Building an International Organization for Public-Private Cooperation

Missed Opportunity

What happened in Davos between Peres and Arafat was the biggest disappointment that he experienced at any Annual Meeting, Schwab said.

2001

After the efforts by President Bill Clinton in Camp David in 2000 to advance the Israeli-Palestinian peace process, a new attempt to bring the parties back to the table was made at the Taba conference in January 2001. It was widely thought that, after the conclusion of the technical discussions, an agreement might be carried through to Davos and then endorsed by Palestinian Authority Chairman Yasser Arafat and Shimon Peres, who at that time was Israel’s Minister of Regional Cooperation.

A session in Davos with the two leaders took place on 28 January, one day after the end of the Taba talk and just nine days ahead of general elections in Israel. It was clear that the outcome of this plenary would have a substantial bearing on whether Prime Minister Ehud Barak would be re-elected. Expectations were high and the session was broadcast live.

Amre Moussa, at that time Minister of Foreign Affairs of Egypt, also sat on the panel, while UN Secretary-General Kofi Annan joined the audience to witness this special moment, which could have been truly historic. Klaus Schwab, who had painstakingly prepared the procedures for the session, was the chair. It had been agreed with both parties that the session would take place in a very constructive, reconciliatory spirit – the Spirit of Davos – and that Arafat would speak first, followed by Peres and then Moussa.

Just as the session started, Arafat told Schwab that, contrary to what had been originally arranged, he would prefer to speak second. Schwab asked Peres to open the session, which he did in a positive way. Then it was Arafat’s turn. The Palestinian leader proceeded to deliver an aggressive attack on Israel, leaving the Davos audience stunned and destroying any hope for a peace agreement. On 6 February, Barak lost the election and hardliner Ariel Sharon came to power.

In the wake of the major earthquake in Gujarat, India that occurred during the week of the Annual Meeting, the World Economic Forum created the Disaster Resource Network (DRN), a multi-sector effort to prevent and mitigate human suffering associated with disasters.

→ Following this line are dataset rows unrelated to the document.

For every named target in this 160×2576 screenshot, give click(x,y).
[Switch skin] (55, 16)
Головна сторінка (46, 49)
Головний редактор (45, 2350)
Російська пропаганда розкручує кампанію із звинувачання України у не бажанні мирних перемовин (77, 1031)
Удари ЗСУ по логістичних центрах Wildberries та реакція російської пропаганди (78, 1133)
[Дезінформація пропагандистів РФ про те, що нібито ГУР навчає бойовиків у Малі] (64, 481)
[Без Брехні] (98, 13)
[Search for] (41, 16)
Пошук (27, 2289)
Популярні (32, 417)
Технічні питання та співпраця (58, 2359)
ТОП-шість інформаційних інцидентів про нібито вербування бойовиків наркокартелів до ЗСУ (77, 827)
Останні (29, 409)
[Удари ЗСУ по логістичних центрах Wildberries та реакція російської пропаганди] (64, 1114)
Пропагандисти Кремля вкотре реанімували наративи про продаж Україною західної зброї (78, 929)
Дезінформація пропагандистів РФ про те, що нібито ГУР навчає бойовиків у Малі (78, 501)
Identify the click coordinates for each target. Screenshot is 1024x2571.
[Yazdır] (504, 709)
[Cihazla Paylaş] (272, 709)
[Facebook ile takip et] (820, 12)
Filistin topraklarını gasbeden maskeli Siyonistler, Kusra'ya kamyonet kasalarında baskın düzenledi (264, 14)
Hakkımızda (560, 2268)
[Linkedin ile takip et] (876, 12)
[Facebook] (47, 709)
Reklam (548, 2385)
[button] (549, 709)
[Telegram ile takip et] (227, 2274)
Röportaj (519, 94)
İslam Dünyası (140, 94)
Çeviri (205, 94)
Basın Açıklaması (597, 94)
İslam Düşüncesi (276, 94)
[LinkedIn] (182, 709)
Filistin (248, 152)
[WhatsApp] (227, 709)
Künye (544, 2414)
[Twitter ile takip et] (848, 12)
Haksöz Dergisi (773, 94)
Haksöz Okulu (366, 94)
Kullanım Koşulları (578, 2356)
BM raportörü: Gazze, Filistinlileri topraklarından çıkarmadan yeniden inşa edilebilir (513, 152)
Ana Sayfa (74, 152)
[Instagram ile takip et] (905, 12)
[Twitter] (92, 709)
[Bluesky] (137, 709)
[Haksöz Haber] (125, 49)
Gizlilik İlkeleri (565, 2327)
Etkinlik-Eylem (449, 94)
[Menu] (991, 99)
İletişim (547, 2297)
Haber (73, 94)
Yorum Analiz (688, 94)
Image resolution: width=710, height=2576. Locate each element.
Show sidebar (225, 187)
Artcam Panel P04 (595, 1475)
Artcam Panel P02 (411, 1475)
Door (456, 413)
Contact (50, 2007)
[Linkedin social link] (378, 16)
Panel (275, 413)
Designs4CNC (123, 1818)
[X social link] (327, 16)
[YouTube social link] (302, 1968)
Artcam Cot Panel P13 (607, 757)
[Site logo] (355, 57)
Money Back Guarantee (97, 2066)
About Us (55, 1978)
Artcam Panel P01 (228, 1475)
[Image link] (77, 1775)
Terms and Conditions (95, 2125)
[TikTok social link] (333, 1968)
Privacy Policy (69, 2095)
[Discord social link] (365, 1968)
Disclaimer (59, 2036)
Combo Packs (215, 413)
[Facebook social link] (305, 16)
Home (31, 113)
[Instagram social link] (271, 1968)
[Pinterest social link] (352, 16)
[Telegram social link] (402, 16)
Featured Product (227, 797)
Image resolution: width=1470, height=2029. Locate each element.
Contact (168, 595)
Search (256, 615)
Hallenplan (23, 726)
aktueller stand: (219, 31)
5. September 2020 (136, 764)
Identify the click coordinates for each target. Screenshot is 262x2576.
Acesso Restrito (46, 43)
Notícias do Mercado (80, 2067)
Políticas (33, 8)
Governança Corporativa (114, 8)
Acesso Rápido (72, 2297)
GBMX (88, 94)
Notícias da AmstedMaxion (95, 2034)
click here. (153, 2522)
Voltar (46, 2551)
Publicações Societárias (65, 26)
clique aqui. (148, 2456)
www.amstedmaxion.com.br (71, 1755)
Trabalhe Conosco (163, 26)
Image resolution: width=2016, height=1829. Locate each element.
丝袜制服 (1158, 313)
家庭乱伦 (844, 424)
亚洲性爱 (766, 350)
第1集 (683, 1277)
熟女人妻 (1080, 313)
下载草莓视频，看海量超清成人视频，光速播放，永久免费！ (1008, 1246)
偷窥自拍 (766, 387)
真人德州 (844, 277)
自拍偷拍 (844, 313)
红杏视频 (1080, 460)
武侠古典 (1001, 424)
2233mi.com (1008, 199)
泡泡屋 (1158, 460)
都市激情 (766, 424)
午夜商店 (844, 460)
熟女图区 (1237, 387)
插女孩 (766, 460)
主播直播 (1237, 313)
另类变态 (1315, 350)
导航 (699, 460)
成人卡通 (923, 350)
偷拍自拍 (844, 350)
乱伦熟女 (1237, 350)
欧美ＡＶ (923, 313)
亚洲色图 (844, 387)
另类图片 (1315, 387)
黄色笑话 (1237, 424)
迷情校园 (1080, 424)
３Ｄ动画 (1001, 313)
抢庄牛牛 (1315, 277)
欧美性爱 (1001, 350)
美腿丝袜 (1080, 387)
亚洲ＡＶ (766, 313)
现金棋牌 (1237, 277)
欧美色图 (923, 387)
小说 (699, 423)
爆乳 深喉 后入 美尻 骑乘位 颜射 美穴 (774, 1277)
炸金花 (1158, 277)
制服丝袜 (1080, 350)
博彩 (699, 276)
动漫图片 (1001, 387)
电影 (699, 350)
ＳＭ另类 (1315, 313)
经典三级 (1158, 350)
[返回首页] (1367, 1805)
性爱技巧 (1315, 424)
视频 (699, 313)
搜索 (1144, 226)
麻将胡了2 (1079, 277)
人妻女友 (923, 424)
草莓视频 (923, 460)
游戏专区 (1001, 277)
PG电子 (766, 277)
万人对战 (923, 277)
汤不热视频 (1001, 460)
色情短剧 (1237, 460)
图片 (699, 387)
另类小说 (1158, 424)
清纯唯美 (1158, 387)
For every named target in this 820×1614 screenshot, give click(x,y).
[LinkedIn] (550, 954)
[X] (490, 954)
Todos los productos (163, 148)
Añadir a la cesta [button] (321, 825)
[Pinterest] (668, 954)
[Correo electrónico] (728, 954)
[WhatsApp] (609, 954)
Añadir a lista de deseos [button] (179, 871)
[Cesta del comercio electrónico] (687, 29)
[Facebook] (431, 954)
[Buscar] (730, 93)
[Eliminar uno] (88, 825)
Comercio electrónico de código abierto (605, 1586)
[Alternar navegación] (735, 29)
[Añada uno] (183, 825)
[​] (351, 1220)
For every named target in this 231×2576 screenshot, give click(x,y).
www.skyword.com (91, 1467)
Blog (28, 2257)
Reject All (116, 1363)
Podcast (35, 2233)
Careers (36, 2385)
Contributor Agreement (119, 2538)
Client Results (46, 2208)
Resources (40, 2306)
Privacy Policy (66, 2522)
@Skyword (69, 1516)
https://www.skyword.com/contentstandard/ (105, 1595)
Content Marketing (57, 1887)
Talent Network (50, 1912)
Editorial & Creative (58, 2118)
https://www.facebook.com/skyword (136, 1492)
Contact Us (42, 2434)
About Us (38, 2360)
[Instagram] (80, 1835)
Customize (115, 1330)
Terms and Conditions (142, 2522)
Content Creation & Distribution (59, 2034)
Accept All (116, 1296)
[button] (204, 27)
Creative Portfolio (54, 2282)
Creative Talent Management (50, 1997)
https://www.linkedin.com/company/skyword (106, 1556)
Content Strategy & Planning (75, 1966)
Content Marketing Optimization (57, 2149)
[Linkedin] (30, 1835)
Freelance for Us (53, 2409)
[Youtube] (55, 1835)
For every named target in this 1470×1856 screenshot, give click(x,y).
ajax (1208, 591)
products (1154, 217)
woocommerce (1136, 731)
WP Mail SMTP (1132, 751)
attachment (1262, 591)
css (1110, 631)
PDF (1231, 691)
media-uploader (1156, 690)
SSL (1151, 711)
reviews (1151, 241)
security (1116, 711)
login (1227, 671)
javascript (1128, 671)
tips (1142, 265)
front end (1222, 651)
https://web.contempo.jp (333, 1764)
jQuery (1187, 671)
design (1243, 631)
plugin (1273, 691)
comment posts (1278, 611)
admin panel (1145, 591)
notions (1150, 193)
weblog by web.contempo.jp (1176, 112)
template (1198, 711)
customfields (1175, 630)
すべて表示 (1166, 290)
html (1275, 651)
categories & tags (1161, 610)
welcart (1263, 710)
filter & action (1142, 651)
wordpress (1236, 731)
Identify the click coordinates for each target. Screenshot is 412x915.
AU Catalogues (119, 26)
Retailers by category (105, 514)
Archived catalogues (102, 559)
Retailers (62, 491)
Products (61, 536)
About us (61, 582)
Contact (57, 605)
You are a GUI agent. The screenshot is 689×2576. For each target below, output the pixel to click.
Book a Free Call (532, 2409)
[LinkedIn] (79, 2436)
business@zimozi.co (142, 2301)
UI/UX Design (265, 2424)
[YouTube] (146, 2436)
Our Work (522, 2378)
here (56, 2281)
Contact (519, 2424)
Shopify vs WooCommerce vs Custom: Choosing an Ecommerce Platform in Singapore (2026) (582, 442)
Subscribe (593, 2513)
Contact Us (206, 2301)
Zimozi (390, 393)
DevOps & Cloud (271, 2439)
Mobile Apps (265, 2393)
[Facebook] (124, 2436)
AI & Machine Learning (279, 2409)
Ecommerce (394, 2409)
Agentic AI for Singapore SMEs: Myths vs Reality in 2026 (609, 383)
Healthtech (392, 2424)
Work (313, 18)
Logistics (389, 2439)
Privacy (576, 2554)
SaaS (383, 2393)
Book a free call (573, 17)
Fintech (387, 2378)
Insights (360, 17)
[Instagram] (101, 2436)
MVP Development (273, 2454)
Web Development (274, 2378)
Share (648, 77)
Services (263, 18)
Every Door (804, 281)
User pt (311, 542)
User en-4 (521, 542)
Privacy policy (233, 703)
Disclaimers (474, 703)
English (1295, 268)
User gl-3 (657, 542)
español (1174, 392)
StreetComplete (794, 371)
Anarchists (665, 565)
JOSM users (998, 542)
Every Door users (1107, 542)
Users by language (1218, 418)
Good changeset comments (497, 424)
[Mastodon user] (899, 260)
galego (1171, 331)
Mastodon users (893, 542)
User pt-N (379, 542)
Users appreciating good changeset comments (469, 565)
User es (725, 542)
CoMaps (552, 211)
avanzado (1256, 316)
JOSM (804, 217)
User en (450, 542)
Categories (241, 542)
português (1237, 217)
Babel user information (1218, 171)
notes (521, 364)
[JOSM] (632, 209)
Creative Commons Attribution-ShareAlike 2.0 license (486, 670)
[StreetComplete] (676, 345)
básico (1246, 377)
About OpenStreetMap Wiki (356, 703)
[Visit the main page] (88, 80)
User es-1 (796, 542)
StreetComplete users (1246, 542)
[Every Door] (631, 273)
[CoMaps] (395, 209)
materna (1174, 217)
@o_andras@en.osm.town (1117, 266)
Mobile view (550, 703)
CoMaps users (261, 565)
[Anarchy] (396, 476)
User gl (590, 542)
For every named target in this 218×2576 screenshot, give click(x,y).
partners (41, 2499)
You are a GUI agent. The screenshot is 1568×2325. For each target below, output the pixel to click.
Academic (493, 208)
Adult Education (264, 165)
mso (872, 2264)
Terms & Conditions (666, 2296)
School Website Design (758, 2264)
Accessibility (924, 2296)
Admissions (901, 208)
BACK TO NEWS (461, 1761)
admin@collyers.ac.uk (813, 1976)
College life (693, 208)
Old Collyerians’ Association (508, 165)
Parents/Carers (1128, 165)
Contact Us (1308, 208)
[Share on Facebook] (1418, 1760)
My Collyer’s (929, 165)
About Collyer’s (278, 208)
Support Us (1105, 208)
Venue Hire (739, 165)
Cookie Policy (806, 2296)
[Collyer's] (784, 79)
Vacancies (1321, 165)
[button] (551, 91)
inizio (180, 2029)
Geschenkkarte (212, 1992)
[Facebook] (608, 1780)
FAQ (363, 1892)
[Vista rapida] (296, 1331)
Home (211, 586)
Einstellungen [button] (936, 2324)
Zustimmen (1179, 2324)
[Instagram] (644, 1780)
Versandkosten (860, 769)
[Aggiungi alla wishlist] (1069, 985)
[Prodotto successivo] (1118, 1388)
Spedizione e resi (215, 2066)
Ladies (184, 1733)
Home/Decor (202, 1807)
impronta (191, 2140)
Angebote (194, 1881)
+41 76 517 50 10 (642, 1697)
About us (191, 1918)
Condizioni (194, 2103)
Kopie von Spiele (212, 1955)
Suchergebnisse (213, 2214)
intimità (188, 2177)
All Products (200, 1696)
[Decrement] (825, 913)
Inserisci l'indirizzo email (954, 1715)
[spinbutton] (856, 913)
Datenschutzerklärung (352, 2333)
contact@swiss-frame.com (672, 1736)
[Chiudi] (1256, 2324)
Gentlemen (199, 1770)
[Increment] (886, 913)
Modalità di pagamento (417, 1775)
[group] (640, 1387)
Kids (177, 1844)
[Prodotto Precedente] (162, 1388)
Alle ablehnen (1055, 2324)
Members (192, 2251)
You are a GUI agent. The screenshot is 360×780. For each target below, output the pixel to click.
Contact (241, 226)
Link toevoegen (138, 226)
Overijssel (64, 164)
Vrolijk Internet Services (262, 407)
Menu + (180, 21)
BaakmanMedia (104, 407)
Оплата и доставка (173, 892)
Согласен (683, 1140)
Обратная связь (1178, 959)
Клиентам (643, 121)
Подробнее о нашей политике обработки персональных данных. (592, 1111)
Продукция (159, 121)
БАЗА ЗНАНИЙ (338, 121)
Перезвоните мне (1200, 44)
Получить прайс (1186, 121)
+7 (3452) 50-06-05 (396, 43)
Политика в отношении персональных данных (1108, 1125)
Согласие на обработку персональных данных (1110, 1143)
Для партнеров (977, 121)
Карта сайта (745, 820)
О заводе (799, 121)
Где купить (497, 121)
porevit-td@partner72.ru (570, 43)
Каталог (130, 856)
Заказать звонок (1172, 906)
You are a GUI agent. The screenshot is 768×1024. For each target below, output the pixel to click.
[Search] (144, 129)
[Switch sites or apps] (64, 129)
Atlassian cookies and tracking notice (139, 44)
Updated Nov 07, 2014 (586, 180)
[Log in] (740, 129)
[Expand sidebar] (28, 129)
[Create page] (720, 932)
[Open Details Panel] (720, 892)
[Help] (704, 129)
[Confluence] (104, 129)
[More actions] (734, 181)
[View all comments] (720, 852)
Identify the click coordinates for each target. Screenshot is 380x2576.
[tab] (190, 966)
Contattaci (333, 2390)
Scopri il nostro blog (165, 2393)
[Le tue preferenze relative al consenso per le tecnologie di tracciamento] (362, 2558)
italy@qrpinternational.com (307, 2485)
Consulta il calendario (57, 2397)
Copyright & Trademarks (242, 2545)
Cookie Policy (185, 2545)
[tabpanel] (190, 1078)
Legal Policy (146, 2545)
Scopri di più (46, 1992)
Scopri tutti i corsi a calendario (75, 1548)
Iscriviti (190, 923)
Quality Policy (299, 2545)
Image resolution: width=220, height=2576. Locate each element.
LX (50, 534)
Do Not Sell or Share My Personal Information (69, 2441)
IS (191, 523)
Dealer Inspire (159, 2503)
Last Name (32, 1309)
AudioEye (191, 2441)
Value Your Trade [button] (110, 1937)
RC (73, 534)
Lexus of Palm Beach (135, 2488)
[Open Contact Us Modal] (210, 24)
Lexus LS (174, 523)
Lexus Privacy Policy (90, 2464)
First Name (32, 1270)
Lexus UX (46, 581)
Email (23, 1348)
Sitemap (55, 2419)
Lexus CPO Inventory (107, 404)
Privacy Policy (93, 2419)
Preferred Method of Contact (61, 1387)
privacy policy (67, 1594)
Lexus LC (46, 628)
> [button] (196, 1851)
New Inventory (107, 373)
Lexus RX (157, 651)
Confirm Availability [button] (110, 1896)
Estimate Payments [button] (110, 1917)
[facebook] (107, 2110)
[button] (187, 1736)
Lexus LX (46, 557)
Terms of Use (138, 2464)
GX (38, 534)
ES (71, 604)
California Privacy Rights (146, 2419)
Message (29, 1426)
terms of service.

Since its launch, the DRN has played an important role in international relief efforts after disasters.

On 11 September 2001, the world was shocked by the devastating terrorist attacks on the twin towers of the World Trade Center using two hijacked planes, as well as the crashing of a jet into the Pentagon in Washington DC and into the ground in Pennsylvania.

Two months after 9/11, the Forum decided to relocate the 2002 Annual Meeting from Davos to New York to show solidarity with the city and Americans. This decision not only tested the adaptability and flexibility of the Forum staff to a maximum, but also required many participants to overcome their reluctance to travel. Schwab pushed for the move, having been himself in New York on 9/11 with Hilde. He recalled: “We will never forget the atmosphere that reigned after the attacks: on the one hand a strong mixture of ghostly surrealism, and on the other hand there were so many sparks showing New York’s vitality.”

The final decision to relocate the Annual Meeting was taken in November when Schwab arrived back in New York with the first Concorde plane to land again at Kennedy Airport after 9/11. New York Mayor Rudy Giuliani welcomed him at JFK and brought him to Ground Zero. Smoke still rose from the rubble and debris. Giuliani then received Schwab as his last official visitor in the Mayor’s mansion before handing over his office to successor Michael Bloomberg, who in turn received Schwab as his first official visitor. During a luncheon at the New York Stock Exchange, Schwab announced the decision to relocate the Annual Meeting to thunderous applause from the city’s leaders.